--- Begin ---

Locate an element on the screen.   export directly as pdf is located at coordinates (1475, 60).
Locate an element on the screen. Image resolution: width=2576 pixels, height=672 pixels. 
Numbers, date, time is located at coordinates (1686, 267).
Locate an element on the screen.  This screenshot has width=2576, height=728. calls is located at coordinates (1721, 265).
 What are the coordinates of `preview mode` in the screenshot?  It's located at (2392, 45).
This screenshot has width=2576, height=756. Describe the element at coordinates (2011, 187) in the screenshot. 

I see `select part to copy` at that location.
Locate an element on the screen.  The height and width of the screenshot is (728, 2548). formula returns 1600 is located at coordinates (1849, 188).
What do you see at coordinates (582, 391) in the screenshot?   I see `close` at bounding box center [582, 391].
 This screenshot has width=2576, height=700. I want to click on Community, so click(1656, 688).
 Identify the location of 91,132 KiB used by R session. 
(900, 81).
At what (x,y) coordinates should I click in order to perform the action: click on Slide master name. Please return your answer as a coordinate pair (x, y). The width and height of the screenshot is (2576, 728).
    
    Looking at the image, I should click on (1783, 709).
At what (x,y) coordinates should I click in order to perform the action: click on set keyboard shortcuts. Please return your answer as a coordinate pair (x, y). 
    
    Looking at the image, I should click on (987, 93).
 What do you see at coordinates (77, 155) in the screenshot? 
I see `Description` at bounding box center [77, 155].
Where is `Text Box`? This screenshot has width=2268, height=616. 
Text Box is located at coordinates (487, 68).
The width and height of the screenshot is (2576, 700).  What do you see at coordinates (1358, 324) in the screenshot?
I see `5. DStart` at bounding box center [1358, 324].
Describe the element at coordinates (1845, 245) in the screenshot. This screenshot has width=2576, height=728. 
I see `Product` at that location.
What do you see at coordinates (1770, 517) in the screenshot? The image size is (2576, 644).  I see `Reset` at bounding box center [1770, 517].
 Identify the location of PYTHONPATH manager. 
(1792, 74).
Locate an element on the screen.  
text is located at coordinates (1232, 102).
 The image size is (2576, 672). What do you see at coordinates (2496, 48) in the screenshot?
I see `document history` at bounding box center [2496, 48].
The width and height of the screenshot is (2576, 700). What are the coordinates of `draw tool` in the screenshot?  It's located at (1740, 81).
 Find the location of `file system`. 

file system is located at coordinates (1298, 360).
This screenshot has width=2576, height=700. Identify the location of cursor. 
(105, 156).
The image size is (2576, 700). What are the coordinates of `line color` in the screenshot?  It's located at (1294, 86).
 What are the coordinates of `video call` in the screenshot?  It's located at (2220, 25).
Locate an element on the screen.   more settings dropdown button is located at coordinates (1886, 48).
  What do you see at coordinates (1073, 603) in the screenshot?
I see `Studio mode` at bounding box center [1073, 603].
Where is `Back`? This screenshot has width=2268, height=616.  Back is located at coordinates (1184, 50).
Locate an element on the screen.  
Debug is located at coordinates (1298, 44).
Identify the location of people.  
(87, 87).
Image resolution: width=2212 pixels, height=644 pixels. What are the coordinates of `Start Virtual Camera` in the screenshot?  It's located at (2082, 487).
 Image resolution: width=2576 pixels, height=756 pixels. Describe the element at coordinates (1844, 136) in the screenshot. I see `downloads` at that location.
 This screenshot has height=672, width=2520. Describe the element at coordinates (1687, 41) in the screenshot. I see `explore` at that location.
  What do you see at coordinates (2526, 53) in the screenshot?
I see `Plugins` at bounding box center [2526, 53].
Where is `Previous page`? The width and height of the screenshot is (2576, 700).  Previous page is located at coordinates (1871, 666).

--- End ---

What to do :: Reproduce every one of the items above word for word, changing nothing.

Written response ::
Locate an element on the screen.   export directly as pdf is located at coordinates (1475, 60).
Locate an element on the screen. Image resolution: width=2576 pixels, height=672 pixels. 
Numbers, date, time is located at coordinates (1686, 267).
Locate an element on the screen.  This screenshot has width=2576, height=728. calls is located at coordinates (1721, 265).
 What are the coordinates of `preview mode` in the screenshot?  It's located at (2392, 45).
This screenshot has width=2576, height=756. Describe the element at coordinates (2011, 187) in the screenshot. 

I see `select part to copy` at that location.
Locate an element on the screen.  The height and width of the screenshot is (728, 2548). formula returns 1600 is located at coordinates (1849, 188).
What do you see at coordinates (582, 391) in the screenshot?   I see `close` at bounding box center [582, 391].
 This screenshot has width=2576, height=700. I want to click on Community, so click(1656, 688).
 Identify the location of 91,132 KiB used by R session. 
(900, 81).
At what (x,y) coordinates should I click in order to perform the action: click on Slide master name. Please return your answer as a coordinate pair (x, y). The width and height of the screenshot is (2576, 728).
    
    Looking at the image, I should click on (1783, 709).
At what (x,y) coordinates should I click in order to perform the action: click on set keyboard shortcuts. Please return your answer as a coordinate pair (x, y). 
    
    Looking at the image, I should click on (987, 93).
 What do you see at coordinates (77, 155) in the screenshot? 
I see `Description` at bounding box center [77, 155].
Where is `Text Box`? This screenshot has width=2268, height=616. 
Text Box is located at coordinates (487, 68).
The width and height of the screenshot is (2576, 700).  What do you see at coordinates (1358, 324) in the screenshot?
I see `5. DStart` at bounding box center [1358, 324].
Describe the element at coordinates (1845, 245) in the screenshot. This screenshot has width=2576, height=728. 
I see `Product` at that location.
What do you see at coordinates (1770, 517) in the screenshot? The image size is (2576, 644).  I see `Reset` at bounding box center [1770, 517].
 Identify the location of PYTHONPATH manager. 
(1792, 74).
Locate an element on the screen.  
text is located at coordinates (1232, 102).
 The image size is (2576, 672). What do you see at coordinates (2496, 48) in the screenshot?
I see `document history` at bounding box center [2496, 48].
The width and height of the screenshot is (2576, 700). What are the coordinates of `draw tool` in the screenshot?  It's located at (1740, 81).
 Find the location of `file system`. 

file system is located at coordinates (1298, 360).
This screenshot has width=2576, height=700. Identify the location of cursor. 
(105, 156).
The image size is (2576, 700). What are the coordinates of `line color` in the screenshot?  It's located at (1294, 86).
 What are the coordinates of `video call` in the screenshot?  It's located at (2220, 25).
Locate an element on the screen.   more settings dropdown button is located at coordinates (1886, 48).
  What do you see at coordinates (1073, 603) in the screenshot?
I see `Studio mode` at bounding box center [1073, 603].
Where is `Back`? This screenshot has width=2268, height=616.  Back is located at coordinates (1184, 50).
Locate an element on the screen.  
Debug is located at coordinates (1298, 44).
Identify the location of people.  
(87, 87).
Image resolution: width=2212 pixels, height=644 pixels. What are the coordinates of `Start Virtual Camera` in the screenshot?  It's located at (2082, 487).
 Image resolution: width=2576 pixels, height=756 pixels. Describe the element at coordinates (1844, 136) in the screenshot. I see `downloads` at that location.
 This screenshot has height=672, width=2520. Describe the element at coordinates (1687, 41) in the screenshot. I see `explore` at that location.
  What do you see at coordinates (2526, 53) in the screenshot?
I see `Plugins` at bounding box center [2526, 53].
Where is `Previous page`? The width and height of the screenshot is (2576, 700).  Previous page is located at coordinates (1871, 666).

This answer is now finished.